Assignment: Return the lines below that contain "computer".
***
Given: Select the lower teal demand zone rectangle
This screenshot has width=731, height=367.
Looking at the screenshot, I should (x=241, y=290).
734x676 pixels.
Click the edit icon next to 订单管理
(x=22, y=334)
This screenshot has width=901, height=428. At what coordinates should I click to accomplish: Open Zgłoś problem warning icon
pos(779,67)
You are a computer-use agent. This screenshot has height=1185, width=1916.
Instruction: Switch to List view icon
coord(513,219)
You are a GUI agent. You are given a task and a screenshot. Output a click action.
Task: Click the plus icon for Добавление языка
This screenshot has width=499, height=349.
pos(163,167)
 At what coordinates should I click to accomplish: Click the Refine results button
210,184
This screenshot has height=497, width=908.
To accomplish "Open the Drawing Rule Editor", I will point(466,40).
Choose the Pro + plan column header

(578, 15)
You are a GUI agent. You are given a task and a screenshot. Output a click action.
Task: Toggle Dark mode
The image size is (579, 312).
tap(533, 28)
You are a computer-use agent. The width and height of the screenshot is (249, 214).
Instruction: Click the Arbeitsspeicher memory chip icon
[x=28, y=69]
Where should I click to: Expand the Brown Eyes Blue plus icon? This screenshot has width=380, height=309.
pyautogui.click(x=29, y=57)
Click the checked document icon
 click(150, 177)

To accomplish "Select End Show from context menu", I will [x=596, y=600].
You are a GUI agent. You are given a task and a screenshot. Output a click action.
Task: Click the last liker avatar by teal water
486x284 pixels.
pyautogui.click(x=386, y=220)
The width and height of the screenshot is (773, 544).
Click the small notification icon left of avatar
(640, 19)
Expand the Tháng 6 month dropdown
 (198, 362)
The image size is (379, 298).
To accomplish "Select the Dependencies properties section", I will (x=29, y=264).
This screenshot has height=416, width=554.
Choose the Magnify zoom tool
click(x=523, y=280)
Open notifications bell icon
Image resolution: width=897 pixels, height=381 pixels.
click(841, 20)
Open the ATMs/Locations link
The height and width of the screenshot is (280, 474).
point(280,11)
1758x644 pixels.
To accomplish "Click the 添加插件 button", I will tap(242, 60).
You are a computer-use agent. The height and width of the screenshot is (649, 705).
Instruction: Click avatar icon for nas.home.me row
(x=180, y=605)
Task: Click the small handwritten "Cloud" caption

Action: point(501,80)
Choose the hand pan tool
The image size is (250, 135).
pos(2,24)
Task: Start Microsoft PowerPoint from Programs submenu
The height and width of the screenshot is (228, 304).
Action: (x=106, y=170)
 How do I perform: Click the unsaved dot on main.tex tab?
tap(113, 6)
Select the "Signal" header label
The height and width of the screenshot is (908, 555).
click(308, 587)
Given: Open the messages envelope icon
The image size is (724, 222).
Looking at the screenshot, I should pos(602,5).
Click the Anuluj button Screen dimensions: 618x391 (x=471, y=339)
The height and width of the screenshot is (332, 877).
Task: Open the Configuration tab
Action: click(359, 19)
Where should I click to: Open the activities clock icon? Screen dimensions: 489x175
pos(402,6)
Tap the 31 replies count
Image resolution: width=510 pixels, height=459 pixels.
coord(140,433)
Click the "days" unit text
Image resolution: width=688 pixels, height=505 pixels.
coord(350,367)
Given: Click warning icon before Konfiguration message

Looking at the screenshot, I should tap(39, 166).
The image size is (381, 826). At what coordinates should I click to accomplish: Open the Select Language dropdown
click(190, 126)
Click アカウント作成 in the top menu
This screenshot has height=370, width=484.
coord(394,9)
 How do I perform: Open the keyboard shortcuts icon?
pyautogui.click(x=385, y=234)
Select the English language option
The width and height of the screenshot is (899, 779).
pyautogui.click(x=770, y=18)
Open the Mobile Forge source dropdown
***
Response to this exercise:
You are a computer-use agent. This screenshot has height=1185, width=1916.
You are a computer-use agent. The width and height of the screenshot is (249, 214).
You are a computer-use agent. The height and width of the screenshot is (649, 705).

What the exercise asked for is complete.